Stored data:
══════

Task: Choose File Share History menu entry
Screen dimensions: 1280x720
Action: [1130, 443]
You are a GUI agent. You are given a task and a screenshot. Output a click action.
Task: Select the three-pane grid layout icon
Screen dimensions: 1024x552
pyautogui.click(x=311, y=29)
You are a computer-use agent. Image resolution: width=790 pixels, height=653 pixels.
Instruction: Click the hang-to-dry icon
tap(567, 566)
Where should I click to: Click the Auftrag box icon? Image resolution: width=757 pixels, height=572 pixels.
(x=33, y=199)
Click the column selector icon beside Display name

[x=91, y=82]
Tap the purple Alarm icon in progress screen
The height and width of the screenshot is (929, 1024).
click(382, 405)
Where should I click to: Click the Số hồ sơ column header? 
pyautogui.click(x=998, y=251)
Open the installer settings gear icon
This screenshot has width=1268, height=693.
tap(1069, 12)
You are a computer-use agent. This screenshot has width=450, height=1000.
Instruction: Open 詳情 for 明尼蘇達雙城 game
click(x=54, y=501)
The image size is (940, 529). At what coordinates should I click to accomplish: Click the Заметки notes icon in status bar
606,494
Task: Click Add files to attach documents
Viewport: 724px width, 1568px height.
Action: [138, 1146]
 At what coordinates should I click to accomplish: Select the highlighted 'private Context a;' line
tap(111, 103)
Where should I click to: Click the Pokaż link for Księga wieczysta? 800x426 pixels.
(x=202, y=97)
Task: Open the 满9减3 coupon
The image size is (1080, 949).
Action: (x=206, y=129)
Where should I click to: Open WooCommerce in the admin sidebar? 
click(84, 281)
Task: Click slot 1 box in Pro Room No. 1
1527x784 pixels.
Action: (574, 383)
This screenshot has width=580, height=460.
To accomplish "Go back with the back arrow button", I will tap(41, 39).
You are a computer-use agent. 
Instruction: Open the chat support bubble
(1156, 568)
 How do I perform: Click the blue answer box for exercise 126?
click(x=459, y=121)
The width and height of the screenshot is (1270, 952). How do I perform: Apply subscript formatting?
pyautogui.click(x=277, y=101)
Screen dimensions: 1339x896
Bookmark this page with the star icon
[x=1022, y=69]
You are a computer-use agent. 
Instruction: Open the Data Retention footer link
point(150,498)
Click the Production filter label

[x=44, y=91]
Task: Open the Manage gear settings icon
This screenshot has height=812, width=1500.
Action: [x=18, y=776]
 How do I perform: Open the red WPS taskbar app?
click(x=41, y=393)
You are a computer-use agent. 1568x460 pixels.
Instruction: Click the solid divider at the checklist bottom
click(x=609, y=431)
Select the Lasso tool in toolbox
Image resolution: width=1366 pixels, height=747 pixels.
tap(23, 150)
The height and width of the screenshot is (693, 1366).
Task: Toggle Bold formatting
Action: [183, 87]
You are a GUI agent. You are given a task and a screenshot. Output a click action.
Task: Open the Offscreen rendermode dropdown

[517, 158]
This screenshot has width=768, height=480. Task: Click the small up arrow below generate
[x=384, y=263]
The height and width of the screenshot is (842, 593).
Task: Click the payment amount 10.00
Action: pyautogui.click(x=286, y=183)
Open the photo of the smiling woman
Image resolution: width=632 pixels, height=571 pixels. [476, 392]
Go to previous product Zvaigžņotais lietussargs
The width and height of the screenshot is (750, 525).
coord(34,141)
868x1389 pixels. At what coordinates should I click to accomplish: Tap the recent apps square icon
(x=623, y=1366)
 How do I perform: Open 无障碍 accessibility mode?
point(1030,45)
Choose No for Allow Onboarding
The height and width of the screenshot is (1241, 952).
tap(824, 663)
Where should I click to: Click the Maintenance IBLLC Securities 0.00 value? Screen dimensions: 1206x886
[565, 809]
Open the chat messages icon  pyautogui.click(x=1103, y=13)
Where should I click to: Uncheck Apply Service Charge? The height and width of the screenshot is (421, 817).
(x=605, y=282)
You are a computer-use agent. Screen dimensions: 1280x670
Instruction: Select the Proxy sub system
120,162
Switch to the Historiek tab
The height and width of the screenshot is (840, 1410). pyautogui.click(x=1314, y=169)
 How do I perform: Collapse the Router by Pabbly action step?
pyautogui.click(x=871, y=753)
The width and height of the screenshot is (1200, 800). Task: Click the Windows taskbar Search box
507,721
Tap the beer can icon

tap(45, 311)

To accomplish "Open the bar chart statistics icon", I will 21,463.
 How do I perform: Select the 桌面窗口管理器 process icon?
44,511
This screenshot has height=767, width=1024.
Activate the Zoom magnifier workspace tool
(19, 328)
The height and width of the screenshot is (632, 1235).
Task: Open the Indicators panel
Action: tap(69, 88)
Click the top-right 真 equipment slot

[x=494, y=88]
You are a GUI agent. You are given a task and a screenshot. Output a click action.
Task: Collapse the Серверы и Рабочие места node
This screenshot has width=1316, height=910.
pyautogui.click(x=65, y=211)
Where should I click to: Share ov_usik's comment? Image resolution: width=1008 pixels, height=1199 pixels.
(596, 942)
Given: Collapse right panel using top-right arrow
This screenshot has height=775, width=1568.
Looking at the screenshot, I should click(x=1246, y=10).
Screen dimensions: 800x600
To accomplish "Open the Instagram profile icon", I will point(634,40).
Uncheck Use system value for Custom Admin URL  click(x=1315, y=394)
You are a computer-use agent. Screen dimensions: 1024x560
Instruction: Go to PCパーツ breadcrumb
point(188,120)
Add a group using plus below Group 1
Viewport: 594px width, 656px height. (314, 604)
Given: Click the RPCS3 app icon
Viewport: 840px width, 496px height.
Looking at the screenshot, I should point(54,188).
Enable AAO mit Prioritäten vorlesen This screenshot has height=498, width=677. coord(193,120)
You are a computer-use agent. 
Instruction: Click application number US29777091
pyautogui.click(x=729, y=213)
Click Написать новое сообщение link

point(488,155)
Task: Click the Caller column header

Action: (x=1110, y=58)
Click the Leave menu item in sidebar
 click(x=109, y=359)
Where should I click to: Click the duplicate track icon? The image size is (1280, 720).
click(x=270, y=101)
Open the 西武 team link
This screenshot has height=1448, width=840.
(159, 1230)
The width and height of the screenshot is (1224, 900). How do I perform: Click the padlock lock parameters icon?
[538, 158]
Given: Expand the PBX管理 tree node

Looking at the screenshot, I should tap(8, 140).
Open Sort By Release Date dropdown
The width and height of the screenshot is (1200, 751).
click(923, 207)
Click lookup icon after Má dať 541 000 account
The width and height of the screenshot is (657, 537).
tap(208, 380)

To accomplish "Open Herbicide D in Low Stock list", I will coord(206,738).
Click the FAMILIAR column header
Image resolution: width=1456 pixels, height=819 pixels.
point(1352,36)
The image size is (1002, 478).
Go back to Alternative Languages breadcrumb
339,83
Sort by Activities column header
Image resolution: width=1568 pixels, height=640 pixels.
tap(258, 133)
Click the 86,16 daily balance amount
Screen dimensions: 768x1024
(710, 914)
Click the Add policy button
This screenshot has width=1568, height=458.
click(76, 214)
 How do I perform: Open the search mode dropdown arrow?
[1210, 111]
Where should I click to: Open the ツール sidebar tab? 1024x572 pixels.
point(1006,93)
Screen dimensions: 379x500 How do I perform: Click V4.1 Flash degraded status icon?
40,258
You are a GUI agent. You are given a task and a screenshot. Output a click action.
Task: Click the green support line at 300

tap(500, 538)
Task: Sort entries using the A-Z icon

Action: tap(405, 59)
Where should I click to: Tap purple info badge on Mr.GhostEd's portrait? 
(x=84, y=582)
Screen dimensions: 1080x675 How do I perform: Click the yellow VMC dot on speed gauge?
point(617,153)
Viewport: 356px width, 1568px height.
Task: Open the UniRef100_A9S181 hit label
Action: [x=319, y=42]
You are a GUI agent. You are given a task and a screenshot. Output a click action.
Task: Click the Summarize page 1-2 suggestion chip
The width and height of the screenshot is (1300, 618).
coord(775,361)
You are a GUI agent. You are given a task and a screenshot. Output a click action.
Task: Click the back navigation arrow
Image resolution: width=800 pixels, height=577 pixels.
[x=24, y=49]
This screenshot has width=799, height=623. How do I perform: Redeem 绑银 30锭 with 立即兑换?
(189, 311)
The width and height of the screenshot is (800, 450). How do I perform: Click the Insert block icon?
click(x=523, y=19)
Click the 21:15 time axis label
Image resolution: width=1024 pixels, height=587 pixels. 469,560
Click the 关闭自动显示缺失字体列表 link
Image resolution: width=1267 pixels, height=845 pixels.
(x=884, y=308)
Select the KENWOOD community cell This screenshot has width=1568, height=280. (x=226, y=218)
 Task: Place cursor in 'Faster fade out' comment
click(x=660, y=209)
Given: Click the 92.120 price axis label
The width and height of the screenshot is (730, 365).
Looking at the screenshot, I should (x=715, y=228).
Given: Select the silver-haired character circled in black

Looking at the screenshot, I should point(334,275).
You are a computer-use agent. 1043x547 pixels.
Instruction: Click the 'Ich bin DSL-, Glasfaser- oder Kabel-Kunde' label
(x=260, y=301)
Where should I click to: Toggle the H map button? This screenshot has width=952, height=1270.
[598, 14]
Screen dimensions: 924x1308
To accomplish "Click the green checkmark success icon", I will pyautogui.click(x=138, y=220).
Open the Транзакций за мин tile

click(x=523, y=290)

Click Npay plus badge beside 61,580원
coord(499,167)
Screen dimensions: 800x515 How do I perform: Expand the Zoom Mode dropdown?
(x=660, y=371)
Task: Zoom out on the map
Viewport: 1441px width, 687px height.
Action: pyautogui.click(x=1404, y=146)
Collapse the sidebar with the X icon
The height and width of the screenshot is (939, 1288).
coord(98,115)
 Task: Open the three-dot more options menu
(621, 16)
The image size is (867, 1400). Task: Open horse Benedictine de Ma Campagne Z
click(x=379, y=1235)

══════

_THE PROBLEM_
What is needed is every line of the records above that contains the word "computer".

_RESULT FOR THIS TASK_
You are a computer-use agent. Image resolution: width=790 pixels, height=653 pixels.
You are a computer-use agent. This screenshot has width=450, height=1000.
You are a computer-use agent. 
You are a computer-use agent. 
You are a computer-use agent. 1568x460 pixels.
You are a computer-use agent. Screen dimensions: 1280x670
You are a computer-use agent. Screen dimensions: 1024x560
You are a computer-use agent. 
You are a computer-use agent. 1043x547 pixels.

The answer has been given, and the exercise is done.